QCP Group echoed the warning, noting that derivatives desks nonetheless favor draw back safety. The rally seems spot-driven and fragile somewhat than a structural development change.
Ted Pillows individually disclosed plans to quick BTC close to the $79,000 to $80,000 zone, citing a sample from the final two native tops the place value took out the capitulation candle’s highs earlier than reversing.
On-Chain Data Signals Accumulation however Needs Confirmation
Meanwhile, a number of on-chain indicators have flashed combined indicators all through April. CryptoQuant analyst Woo Mink Yu pointed to the Bitcoin Combined Market Index, or BCMI, which has dropped into the 0.2 to 0.3 vary.
This zone has traditionally marked deep undervaluation.

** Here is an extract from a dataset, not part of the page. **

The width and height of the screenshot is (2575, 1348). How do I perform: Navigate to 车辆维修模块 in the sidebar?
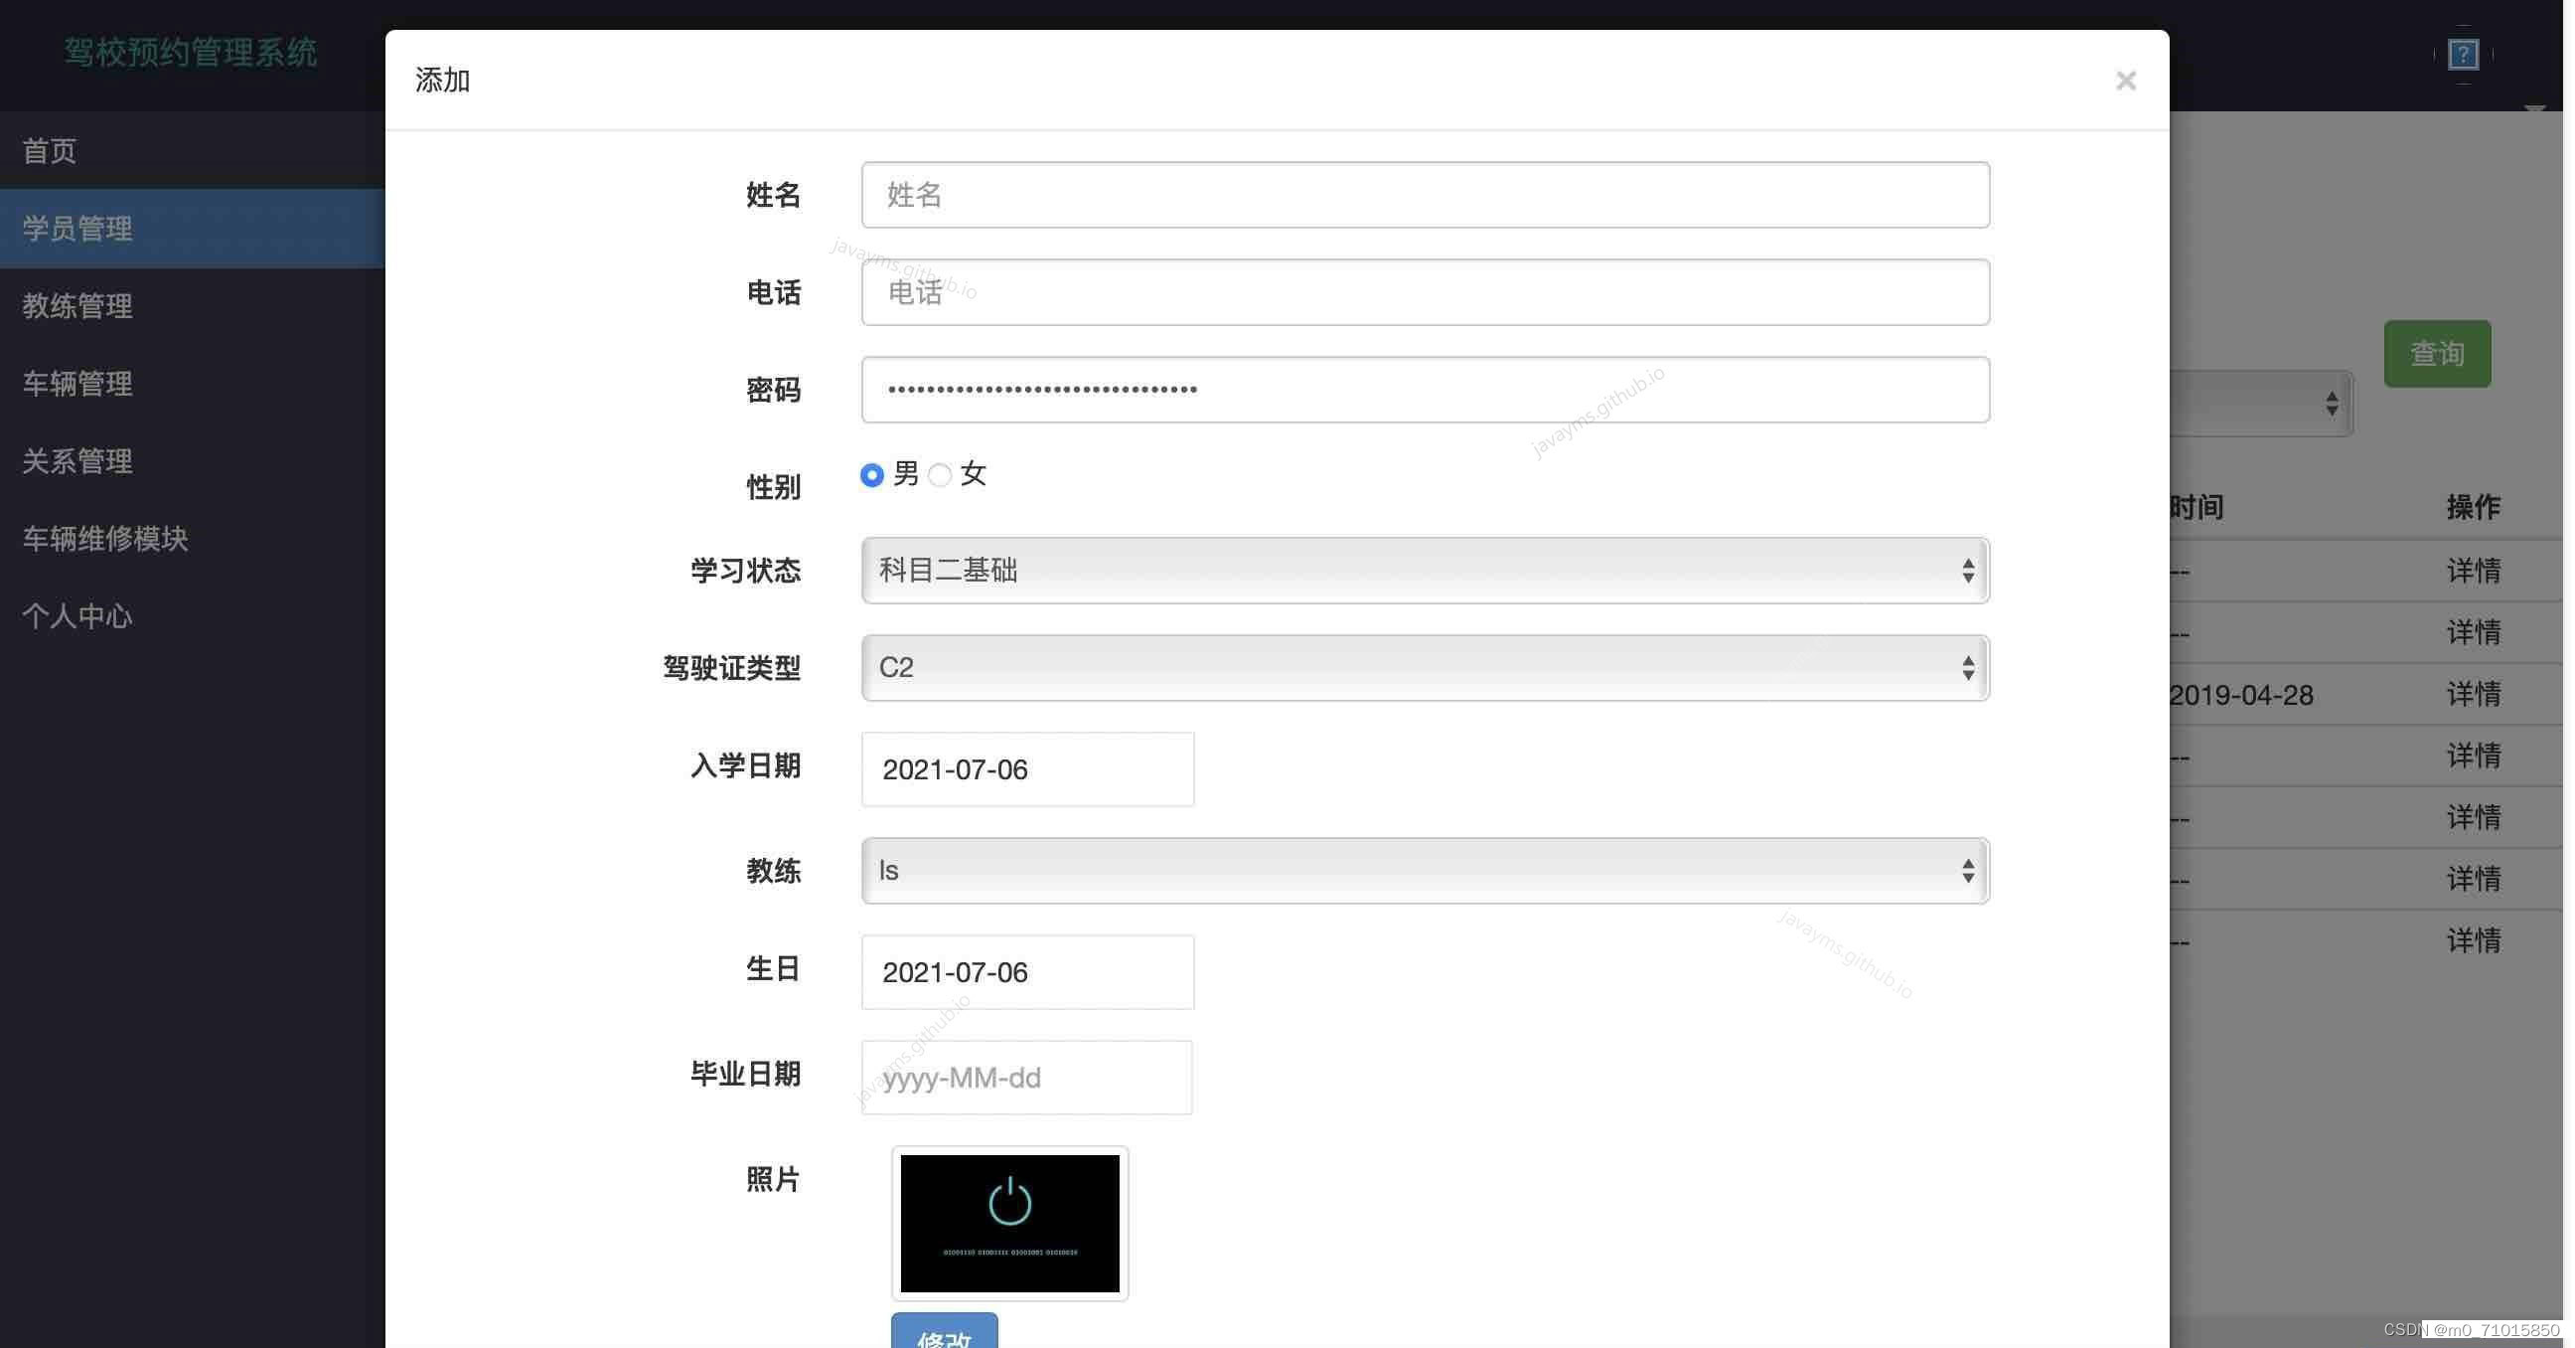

“We are getting into a ‘Value-Accumulation Zone.’ The knowledge suggests the draw back is changing into restricted in comparison with the long-term upside. However, look ahead to value stabilisation to verify the index’s backside sign,” wrote Cryptoquant analyst Woominkyu.
Supporting the case for a more healthy rally, separate CryptoQuant knowledge confirmed that Binance open curiosity has plunged even as the value climbs.
A rally constructed on spot demand somewhat than leverage considerably reduces the threat of sudden liquidation cascades.
Meanwhile, trade inflows on Binance have fallen to 2020 ranges, suggesting holders favor to sit down tight somewhat than promote into power.
Still, a separate knowledge level flagged roughly 11,000 BTC per hour shifting to exchanges this week, the highest price since December 2025.
Large holders could also be positioning to distribute if the rally extends additional.
Earlier forecasts for April projected BTC reaching the mid-$70,000s by month’s end. Friday’s every day shut will possible decide whether or not BTC’s breakout above $77,000 interprets into a real push towards $80,000 or turns into one other failed try in a broader bear market structure.